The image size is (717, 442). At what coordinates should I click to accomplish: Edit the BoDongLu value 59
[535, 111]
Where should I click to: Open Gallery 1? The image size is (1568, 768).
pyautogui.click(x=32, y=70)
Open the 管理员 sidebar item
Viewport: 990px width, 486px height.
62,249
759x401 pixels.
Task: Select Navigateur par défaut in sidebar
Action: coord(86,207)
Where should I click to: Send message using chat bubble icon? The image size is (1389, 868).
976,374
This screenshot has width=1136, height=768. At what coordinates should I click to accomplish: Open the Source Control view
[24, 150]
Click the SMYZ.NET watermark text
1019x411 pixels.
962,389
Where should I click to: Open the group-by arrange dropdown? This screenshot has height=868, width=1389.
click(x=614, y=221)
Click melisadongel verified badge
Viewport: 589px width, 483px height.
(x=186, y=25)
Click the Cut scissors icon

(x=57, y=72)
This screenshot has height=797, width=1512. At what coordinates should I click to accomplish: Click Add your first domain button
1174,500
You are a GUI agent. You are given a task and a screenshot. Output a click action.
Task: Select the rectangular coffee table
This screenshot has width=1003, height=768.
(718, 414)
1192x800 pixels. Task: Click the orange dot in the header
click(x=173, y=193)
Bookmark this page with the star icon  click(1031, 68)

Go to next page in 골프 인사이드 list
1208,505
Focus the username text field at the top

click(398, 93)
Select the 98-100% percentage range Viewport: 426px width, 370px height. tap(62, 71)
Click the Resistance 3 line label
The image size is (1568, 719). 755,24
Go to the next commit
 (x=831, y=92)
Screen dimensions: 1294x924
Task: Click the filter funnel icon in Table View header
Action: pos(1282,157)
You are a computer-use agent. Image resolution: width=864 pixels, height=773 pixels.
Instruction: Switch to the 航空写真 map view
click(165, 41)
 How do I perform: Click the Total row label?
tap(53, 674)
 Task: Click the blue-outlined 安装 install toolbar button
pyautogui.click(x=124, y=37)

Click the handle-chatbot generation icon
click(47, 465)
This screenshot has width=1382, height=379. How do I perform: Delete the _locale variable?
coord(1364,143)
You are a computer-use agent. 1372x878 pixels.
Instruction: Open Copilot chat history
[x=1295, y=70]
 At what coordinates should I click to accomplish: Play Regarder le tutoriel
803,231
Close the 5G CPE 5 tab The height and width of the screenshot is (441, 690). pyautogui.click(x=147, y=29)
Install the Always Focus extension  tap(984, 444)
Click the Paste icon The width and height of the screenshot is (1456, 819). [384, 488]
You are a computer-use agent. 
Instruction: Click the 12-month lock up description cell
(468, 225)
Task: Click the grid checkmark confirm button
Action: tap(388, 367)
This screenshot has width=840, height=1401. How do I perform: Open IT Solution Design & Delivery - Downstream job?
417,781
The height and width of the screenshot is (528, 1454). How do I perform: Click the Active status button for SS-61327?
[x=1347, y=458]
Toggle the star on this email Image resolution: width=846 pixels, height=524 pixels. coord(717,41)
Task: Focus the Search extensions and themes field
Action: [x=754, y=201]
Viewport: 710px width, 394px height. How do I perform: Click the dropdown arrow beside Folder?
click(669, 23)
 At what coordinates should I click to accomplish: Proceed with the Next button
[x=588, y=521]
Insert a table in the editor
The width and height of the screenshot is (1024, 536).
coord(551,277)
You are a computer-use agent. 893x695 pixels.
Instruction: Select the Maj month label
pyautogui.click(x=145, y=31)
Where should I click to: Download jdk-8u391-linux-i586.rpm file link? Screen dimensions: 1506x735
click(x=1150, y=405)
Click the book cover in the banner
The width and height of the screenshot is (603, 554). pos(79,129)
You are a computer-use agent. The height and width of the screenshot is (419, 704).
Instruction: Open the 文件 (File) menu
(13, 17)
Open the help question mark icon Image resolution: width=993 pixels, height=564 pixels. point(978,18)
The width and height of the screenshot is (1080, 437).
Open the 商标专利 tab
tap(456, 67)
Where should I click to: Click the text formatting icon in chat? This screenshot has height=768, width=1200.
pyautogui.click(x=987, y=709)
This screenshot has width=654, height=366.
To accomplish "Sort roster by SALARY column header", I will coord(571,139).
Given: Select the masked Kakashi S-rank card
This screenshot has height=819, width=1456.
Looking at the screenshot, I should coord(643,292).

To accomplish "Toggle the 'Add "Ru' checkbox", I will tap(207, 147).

• • • • • • •

» Aim of the task: Copy out again, without changes, the lines starting with the one that contains "Task: Click the blue-outlined" and going on through the one that contains "Click the Paste".

» The answer:
 Task: Click the blue-outlined 安装 install toolbar button
pyautogui.click(x=124, y=37)

Click the handle-chatbot generation icon
click(47, 465)
This screenshot has width=1382, height=379. How do I perform: Delete the _locale variable?
coord(1364,143)
You are a computer-use agent. 1372x878 pixels.
Instruction: Open Copilot chat history
[x=1295, y=70]
 At what coordinates should I click to accomplish: Play Regarder le tutoriel
803,231
Close the 5G CPE 5 tab The height and width of the screenshot is (441, 690). pyautogui.click(x=147, y=29)
Install the Always Focus extension  tap(984, 444)
Click the Paste icon The width and height of the screenshot is (1456, 819). [384, 488]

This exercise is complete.